Fantastic. And a late happy birthday to you.


----------



## Katherine (5 Jul 2016)

Katherine said:


> Got home in time to see Mr K off to work, checked the distance on my phone : 48.5 miles. Back out again obviously. 53 miles in the end as I bumped into 2 people I know and showed them a better way onto the bit of route 55 near me that was originally a railway line, where a lovely new slope has appeared. Much easier than using the steep steps and the side gutter.


I've finally posted the ride in the 'your ride today' thread. When I get round to sitting down at the computer, I'll update the challenge thread. Copying and pasting, scrolling etc is easier on the pc than a tablet.


----------



## Sbudge (6 Jul 2016)

Effyb4 said:


> I managed to do my first ever ride over 100 km on Sunday. The sun was shining and it was my birthday so we went for breakfast at 'Look mum no hands' in London. We went via CS2 on the way there and CS3 on the way back. I'm very pleased it was a Sunday and there weren't too many cyclists using them. They looked very narrow in places. I was very tired when I got back home.
> 
> When I came to upload my ride to strava, it said that the file was corrupted and some of the ride may have been lost. Fortunately there didn''t seem too much missing, although it went a bit haywire in central London.



Brilliant work, lovely way to celebrate your birthday too!. Actually 100km in London is pretty hard work because of all the starting and stopping. You'd find a more 'fluid' country 100km a lot easier I suspect. The next one, imperial century, is a bit of a step up but worth it. 75 miler next?


----------



## ColinJ (6 Jul 2016)

Sbudge said:


> Brilliant work, lovely way to celebrate your birthday too!.


I wholeheartedly concur! 



Sbudge said:


> Actually 100km in London is pretty hard work because of all the starting and stopping. You'd find a more 'fluid' country 100km a lot easier I suspect.


_Not necessarily_ ... Take any 100 km chunk of my Settle ride last weekend and tell me that it was easier than riding any 100 km route you could find within the M25!


----------



## Sbudge (6 Jul 2016)

ColinJ said:


> I wholeheartedly concur!
> 
> 
> _Not necessarily_ ... Take any 100 km chunk of my Settle ride last weekend and tell me that it was easier than riding any 100 km route you could find within the M25!



I know what you mean (and that looked a lovely ride btw), of course London is pretty benign when it comes to hills and terrain. However as someone who does like a hill or two I was very surprised at just how hard it is to ride a long distance through the heart of the city. The combination of traffic, often very poor road surfaces, hundreds of lights and junctions (on a 100km ride) do take their toll. Granted it was a night ride but I found my last central London 100km harder work than a similar distance in the Chilterns with 2000m of steep climbs.


----------



## ColinJ (6 Jul 2016)

Sbudge said:


> I know what you mean (and that looked a lovely ride btw), of course London is pretty benign when it comes to hills and terrain. However as someone who does like a hill or two I was very surprised at just how hard it is to ride a long distance through the heart of the city. The combination of traffic, often very poor road surfaces, hundreds of lights and junctions (on a 100km ride) do take their toll. Granted it was a night ride but I found my last central London 100km harder work than a similar distance in the Chilterns with 2000m of steep climbs.


Actually, I know what you mean too.

There is a section of the Mary Towneley Loop/Pennine Bridleway that has lots of gates on it and It almost as tiring constantly having to stop/dismount/open gate/walk MTB through/close gate/remount/accelerate as it is riding up the hills before and after that section.

*Dataset section:*
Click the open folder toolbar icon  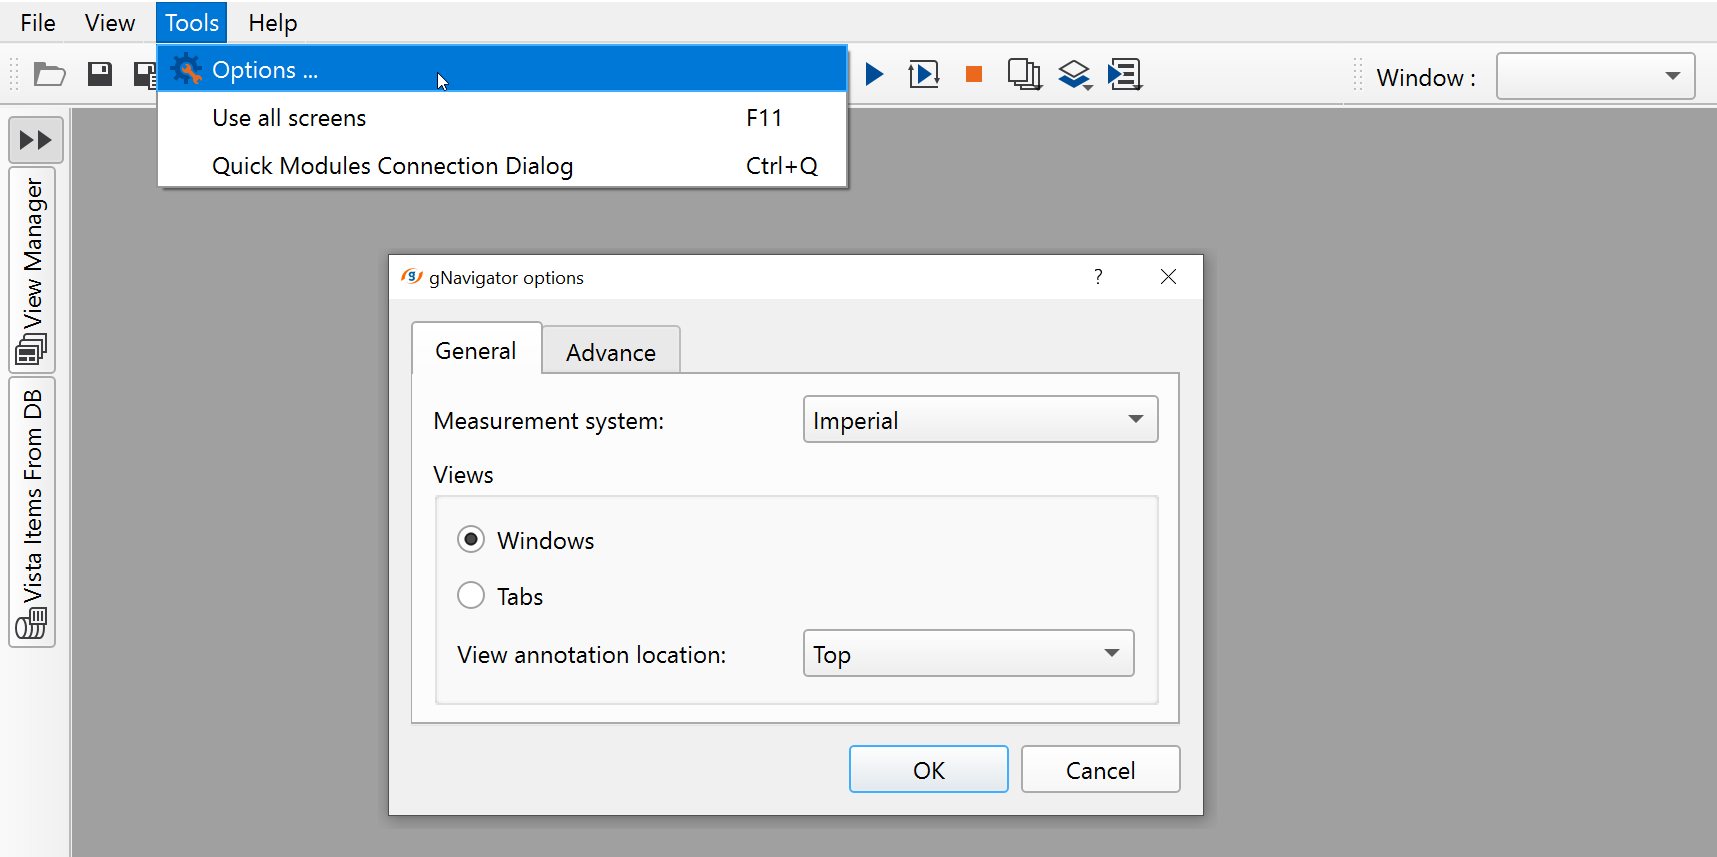(x=49, y=74)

*Problems to solve:*
#1 Name every forum user in the cycling forum thread, counting both people who post and people who are quoted.
#2 Carry on writing the cycling forum thread from the point where it ends.
The data come from a different source than the cycling forum thread.

*Results by task:*
#1 Katherine, Effyb4, Sbudge, ColinJ

#2
----------



## Effyb4 (6 Jul 2016)

Thanks all. I really enjoyed the ride. It was a brilliant way to spend my birthday. A 75 mile ride may be on the horizon this year - who knows. I did find the stopping and starting in London extremely wearing, especially as my husband is a lot quicker off the start than I am.

@ColinJ I am coming near to Settle on my holiday in August. I might use part of the ride that you did, although I couldn't manage all of it. I have been practising hills in anticipation of this. I'm sure the hills in Essex are but speed bumps, compared to those in Yorkshire though.


----------



## ColinJ (6 Jul 2016)

Effyb4 said:


> Thanks all. I really enjoyed the ride. It was a brilliant way to spend my birthday. A 75 mile ride may be on the horizon this year - who knows. I did find the stopping and starting in London extremely wearing, especially as my husband is a lot quicker off the start than I am.
> 
> @ColinJ I am coming near to Settle on my holiday in August. I might use part of the ride that you did, although I couldn't manage all of it. I have been practising hills in anticipation of this. I'm sure the hills in Essex are but speed bumps, compared to those in Yorkshire though.


Excellent - I'm sure you will have a great time!

It is worth checking out the nearby Forest of Bowland which is really lovely too. It has some big hills, but it is also possible to do a few flatter routes along the Ribble valley.

If you would like help planning some rides, I'd be happy to work out some (_slightly_ flatter?) variations on those in my routes library! 

What dates in August are you going to be in the area? I told @rusty bearing and wife @lpretro1 that I would do a rerun of THIS 2-looper (or a shorter variation) from Hebden Bridge, probably in August. If you fancied joining us for it we could perhaps all agree on a date? (You could just do the first loop, and that could actually be reduced to 29 miles by taking a more direct route back to HB. Alternatively, you could set off with the intention of just doing the first loop but go on to do the second, shorter loop after the cafe stop if you felt up to it.)


----------



## Effyb4 (6 Jul 2016)

ColinJ said:


> Excellent - I'm sure you will have a great time!
> 
> It is worth checking out the nearby Forest of Bowland which is really lovely too. It has some big hills, but it is also possible to do a few flatter routes along the Ribble valley.
> 
> ...



That's really kind Colin. Some help with route planning would be brilliant. We will be based in Clapham and don't have a car, so will be using our bikes and public transport to get around.

We would like to do one ride together. Another day, he may go out on his own for a longer ride. I think I could probably manage a ride of between 30 to 40 miles. My husband is much more used to longer rides and is happy doing more than 50 miles

I would love to join you on your ride, but it probably won't be possible if it is on a Saturday. We arrive on 13th August and go home on 20th August.


----------



## ColinJ (6 Jul 2016)

Effyb4 said:


> That's really kind Colin. Some help with route planning would be brilliant. We will be based in Clapham and don't have a car, so will be using our bikes and public transport to get around.
> 
> We would like to do one ride together. Another day, he may go out on his own for a longer ride. I think I could probably manage a ride of between 30 to 40 miles. My husband is much more used to longer rides and is happy doing more than 50 miles
> 
> I would love to join you on your ride, but it probably won't be possible if it is on a Saturday. We arrive on 13th August and go home on 20th August.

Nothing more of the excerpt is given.